::: Data section

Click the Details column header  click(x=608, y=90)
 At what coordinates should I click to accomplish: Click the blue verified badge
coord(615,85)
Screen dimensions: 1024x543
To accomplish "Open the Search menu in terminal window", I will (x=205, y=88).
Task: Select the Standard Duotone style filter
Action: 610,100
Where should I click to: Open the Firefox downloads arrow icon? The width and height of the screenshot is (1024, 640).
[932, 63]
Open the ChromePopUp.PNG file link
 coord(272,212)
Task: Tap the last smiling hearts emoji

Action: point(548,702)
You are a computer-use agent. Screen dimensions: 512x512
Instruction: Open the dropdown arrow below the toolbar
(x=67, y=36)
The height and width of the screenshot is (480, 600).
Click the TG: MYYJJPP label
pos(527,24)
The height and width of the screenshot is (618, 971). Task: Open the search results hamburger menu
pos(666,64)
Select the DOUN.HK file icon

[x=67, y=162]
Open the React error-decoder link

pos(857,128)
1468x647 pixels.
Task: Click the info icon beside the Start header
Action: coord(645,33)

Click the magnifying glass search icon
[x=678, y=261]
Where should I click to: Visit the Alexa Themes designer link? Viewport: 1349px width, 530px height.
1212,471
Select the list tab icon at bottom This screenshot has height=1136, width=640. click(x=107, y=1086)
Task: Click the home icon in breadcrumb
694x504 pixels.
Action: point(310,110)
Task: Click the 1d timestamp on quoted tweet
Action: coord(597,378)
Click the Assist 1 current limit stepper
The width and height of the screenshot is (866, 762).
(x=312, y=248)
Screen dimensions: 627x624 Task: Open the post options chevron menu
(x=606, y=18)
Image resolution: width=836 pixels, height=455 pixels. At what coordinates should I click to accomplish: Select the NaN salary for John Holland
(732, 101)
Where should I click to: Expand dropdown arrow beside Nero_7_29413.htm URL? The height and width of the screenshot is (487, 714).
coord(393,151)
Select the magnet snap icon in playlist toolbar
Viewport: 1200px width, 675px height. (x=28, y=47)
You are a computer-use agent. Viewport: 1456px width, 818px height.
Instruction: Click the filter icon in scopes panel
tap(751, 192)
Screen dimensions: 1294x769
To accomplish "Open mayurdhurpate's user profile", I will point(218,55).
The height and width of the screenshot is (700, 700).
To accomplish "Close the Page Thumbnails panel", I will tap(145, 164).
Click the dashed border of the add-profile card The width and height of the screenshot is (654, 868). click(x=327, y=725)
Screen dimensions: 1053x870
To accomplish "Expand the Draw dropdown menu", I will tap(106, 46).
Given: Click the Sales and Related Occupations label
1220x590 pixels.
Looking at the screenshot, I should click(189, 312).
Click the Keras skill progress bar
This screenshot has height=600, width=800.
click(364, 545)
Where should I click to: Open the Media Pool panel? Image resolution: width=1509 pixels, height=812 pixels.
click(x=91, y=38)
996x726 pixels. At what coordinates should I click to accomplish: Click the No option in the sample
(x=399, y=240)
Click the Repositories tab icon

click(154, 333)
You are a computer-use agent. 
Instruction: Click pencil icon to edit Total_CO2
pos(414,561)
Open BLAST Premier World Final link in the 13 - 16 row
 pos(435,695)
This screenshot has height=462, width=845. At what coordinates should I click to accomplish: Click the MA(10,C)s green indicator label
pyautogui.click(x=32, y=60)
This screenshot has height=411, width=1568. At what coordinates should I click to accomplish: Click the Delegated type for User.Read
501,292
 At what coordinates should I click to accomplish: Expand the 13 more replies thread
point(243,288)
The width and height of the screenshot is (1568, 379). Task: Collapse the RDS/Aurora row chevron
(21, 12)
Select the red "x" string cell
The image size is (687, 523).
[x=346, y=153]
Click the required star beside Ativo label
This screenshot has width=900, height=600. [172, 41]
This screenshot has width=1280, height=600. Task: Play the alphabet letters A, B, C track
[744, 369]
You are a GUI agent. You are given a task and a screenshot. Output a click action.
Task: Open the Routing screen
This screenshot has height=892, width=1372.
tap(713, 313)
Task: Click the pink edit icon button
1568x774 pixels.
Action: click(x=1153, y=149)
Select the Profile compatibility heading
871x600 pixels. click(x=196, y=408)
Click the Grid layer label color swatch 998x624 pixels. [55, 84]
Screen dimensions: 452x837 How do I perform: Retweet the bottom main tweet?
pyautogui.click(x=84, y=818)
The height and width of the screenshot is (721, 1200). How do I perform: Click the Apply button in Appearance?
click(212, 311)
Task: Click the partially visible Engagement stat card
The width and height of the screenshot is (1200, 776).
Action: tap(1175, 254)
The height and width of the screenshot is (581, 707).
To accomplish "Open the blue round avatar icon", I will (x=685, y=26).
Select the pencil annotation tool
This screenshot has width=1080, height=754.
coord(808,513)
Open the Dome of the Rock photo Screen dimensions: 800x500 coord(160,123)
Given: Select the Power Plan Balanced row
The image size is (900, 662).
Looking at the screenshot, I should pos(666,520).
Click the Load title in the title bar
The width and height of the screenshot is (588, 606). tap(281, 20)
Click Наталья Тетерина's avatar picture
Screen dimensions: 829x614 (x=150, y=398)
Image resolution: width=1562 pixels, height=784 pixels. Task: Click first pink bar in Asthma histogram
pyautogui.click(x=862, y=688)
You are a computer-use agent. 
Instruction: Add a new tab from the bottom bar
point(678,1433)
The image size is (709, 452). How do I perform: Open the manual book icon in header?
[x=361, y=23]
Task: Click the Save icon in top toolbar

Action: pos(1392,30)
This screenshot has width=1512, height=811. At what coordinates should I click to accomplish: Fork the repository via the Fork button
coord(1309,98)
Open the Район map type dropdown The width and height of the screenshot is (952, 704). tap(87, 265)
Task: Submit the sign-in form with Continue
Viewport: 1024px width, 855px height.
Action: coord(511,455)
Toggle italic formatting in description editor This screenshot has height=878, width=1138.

::::::

• _Task details_
Where a line in the entries holds the word "card", copy that line.

• _Task answer_
Click the dashed border of the add-profile card The width and height of the screenshot is (654, 868). click(x=327, y=725)
Task: Click the partially visible Engagement stat card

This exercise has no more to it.